• REQUIRED WORK: Starting at the line that contains "The width and" and stopping after the line that contains "Click the 'Keep", write those rows out again with their requests. Multiply every coordinate in the answers by 2.25 and round each to a whole number (halves go up), and leave out the pictures.

• RECORD SET:
[BEGIN]
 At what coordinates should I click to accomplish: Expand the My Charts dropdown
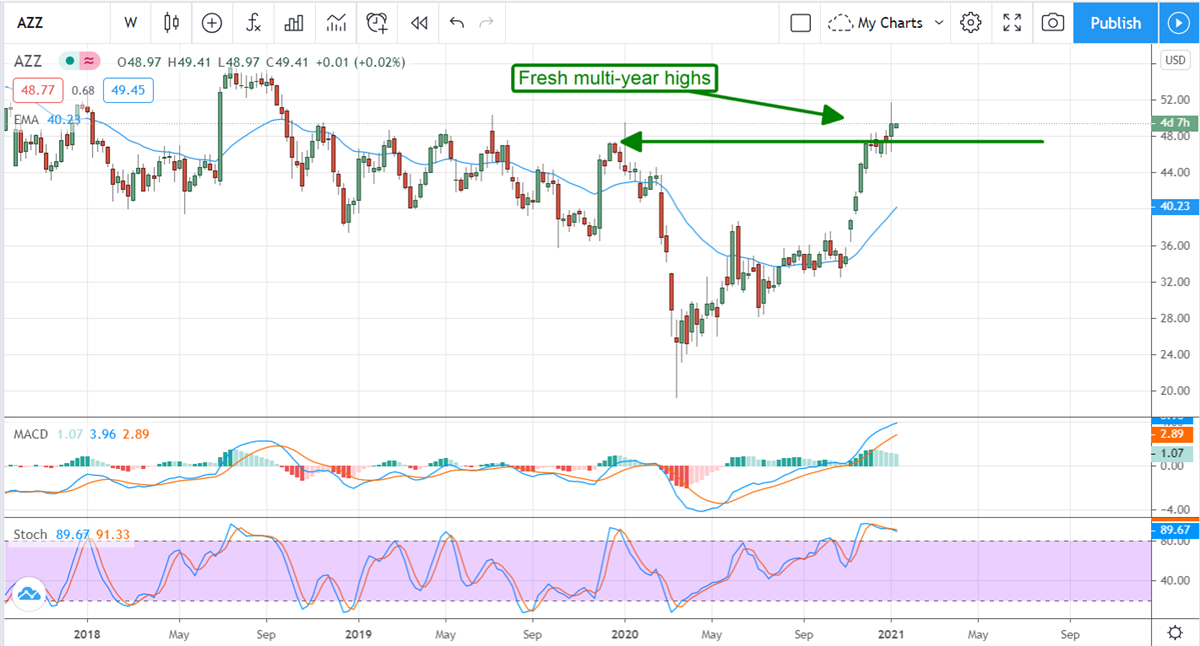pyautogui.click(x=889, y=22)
[END]
[BEGIN]
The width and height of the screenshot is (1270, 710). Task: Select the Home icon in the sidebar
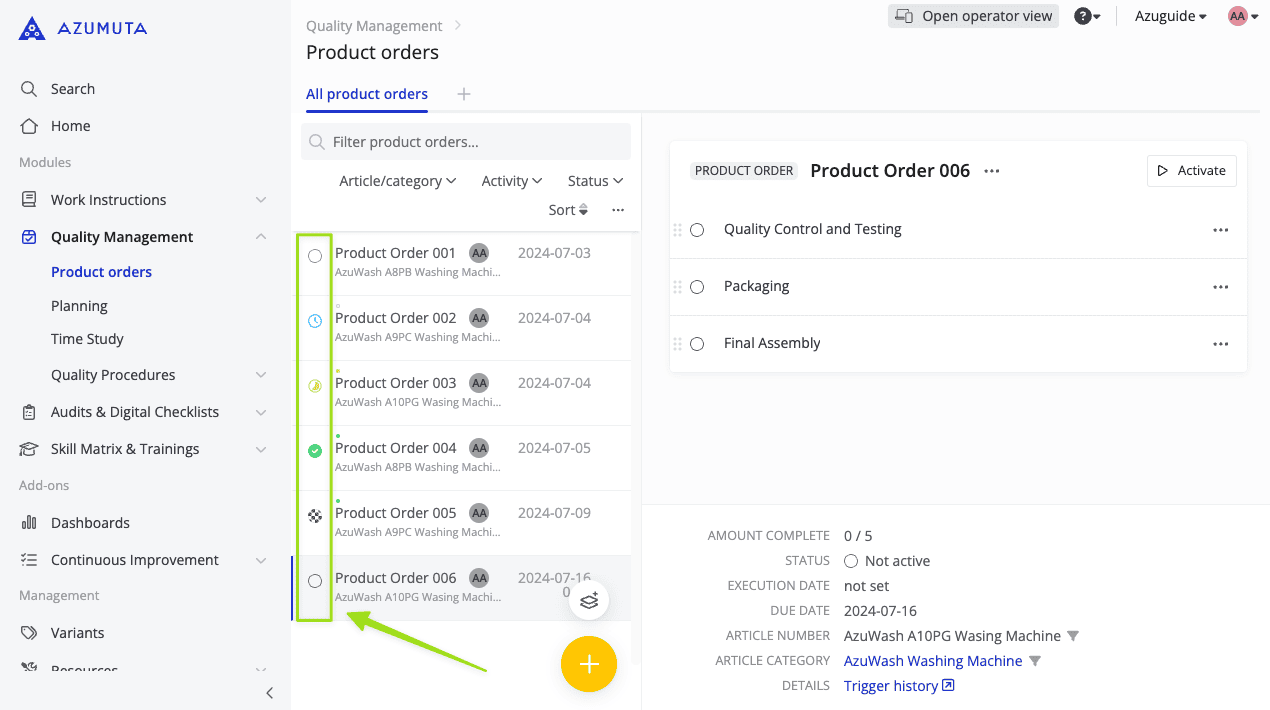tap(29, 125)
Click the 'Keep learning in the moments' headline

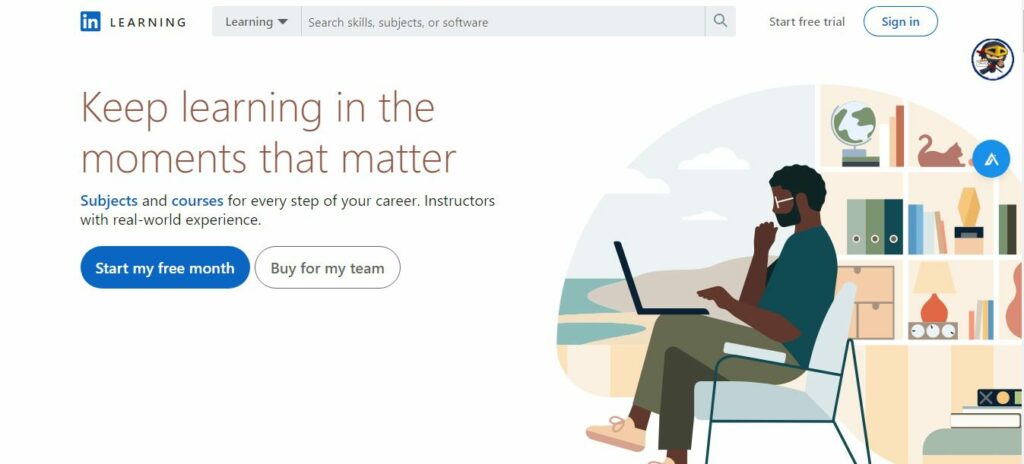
[END]
• REPLY:
The width and height of the screenshot is (1270, 710). Task: Select the Home icon in the sidebar
tap(65, 281)
Click the 'Keep learning in the moments' headline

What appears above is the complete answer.